On Thursday Caitlin and I hiked down to Lakes to meet him. In the valley it was overcast, still and humid. At the summit the wind was gusting past 50, driving a cold rain into your face hard enough to hurt. Caitlin and I soon found we were under-dressed in our trail sneakers and thin windclothes. As usual I considered how this poor preparation would read in an Appalachia accident report: “Despite years of experience in the weather of the White Mountains Mr. Kautz’s pack contained only some frozen waffles for the hut crew and a cotton sweatshirt.” Just as I considered turning back Caitlin and I came upon two men wearing blue jeans and plastic fishing ponchos. “Quite the weather” they said with smiles, and disappeared into the fog.
Caitlin and I bucked up and carried on, arriving at the hut in slightly better weather. The Lewis Bros. were both asleep, having spent the previous night hiking to Mizpah and back on a social visit. Before we could wake them up a breathless hiker arrived at the hut reporting a hiker with an injured ankle. I borrowed some dry pants and we put our packs back on. Fifteen minutes down the Ammonoosuc Ravine Trail we came upon the gentleman sitting with his wife.
Marshall (not his real name) was from New Jersey and hiking Mt. Washington for the first time. He had slipped while climbing up a wet ledge and slid about 8 feet. His ankle rolled when he landed. Marshall was complaining of extreme pain and a “crunching” sound when he tried to stand. His ankle was swollen and he was sure that he would not be able to walk. He was nauseous and pale. He was also 6’3” and 250 pounds.

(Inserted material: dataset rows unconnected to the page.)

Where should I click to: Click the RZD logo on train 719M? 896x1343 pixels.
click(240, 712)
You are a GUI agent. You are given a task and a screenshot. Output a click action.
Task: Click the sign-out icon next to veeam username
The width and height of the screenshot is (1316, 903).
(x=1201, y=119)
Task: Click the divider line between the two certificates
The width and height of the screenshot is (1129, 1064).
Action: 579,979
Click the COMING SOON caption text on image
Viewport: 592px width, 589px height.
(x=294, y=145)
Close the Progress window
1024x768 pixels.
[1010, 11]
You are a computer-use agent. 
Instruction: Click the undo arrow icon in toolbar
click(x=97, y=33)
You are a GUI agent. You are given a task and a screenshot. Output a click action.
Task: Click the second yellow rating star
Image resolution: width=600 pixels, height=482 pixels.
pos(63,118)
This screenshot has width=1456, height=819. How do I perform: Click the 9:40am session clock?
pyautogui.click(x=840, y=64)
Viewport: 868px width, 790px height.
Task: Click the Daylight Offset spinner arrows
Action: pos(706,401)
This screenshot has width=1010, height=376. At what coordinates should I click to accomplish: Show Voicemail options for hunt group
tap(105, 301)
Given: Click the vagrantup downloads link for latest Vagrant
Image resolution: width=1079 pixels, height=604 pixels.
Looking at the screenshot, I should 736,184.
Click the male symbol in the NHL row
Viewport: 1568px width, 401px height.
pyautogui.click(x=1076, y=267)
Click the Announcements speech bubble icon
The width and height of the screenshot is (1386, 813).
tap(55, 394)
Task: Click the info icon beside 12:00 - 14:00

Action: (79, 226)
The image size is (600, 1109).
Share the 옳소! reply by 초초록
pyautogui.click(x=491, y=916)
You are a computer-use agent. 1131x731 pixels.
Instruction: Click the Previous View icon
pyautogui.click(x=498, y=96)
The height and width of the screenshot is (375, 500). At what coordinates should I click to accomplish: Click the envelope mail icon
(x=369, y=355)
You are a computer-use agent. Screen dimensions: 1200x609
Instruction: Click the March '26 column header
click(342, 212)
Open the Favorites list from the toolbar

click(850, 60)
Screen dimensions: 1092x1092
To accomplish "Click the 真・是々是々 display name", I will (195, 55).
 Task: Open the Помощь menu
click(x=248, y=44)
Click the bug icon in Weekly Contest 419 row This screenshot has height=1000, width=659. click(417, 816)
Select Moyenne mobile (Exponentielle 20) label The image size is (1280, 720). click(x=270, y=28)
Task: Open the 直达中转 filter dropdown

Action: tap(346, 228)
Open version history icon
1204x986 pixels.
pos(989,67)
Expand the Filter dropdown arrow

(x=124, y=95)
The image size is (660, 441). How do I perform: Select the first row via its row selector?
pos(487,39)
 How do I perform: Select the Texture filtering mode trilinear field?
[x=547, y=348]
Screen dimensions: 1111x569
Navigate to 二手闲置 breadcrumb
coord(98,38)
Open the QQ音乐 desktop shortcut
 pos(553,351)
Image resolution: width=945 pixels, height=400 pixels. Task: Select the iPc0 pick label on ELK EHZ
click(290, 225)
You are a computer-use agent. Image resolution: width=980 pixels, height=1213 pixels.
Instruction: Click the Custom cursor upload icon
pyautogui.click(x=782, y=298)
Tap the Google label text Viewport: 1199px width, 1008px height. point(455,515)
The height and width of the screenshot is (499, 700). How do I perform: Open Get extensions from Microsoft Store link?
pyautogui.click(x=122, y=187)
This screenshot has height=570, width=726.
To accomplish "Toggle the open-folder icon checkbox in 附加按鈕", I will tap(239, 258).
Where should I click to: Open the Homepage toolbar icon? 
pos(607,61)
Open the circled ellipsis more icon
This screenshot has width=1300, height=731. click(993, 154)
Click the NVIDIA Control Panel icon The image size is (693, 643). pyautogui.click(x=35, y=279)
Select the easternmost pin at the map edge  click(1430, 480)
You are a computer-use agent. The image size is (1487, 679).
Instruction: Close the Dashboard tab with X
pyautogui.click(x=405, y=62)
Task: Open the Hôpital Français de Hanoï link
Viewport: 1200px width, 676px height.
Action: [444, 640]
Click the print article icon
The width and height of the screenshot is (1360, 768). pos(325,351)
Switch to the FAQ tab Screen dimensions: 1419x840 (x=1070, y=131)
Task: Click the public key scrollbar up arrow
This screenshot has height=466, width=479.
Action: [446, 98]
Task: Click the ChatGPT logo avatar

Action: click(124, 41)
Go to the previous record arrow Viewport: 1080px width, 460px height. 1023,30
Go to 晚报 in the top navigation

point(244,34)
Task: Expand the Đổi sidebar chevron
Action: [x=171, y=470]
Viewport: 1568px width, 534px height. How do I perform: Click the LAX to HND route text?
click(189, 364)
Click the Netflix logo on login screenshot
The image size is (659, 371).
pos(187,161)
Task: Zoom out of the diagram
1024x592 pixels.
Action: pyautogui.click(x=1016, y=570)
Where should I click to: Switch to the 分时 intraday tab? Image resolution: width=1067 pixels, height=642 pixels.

Using a portable radio I called back to the hut for the litter, as well as down to Pinkham to ask for more carriers. The Galehead naturalist Selena happened to be visiting Lakes on her days off. She ran the radio at the hut while the rest of the crew came down the trail. We put Marshall into the litter on a foam pad and a sleeping bag. The eight of us took our places around the litter, and on the count of three, lifted him.
If you have not carried a litter before, the best way to simulate what it feels like would be to take a 5 gallon pail to the trailhead of your next hike. At the trailhead fill the pail with water so that you have 40+ pounds in one hand. To make the experience realistic it would also help to have a well-trained 30-pound beagle who could hop onto the top of the pail at the steeper sections of the trail. As the litter takes up the center of the trail you’ll need to hike in the brush on the side of the trail. All this is to say that even with a fairly light patient carrying a litter is physically demanding.
With only eight of us to carry Marshall everyone was at their limit. Getting the litter up over the wet ledges was tough. We could only move about 30 feet at a time before we had to rest. Everyone, from Brian Quarrier who is the size of a black bear, to Lynne Zummo who weighs 100 pounds, was straining, grunting and panting. We sounded like a colony of walruses trying to hike uphill.
Just as we were becoming exhausted Katherine Siner and her father arrived. Katherine is from St. Johnsbury, and her father serves in the Vermont National Guard. A few days before he had returned from a 2 year deployment in Iraq. Now he was hiking up with Katherine to visit the hut. Mr. Siner looked the kind of man you’d want next to you in a fight. He had a close crewcut and was the size of a refrigerator on legs. He had a sweat towel around his neck. He looked at the scene for a moment with his hands on his hips. Then he went to the front of the litter, the heaviest part. He grinned and said “At least no one is bleeding and no one is shooting at us.”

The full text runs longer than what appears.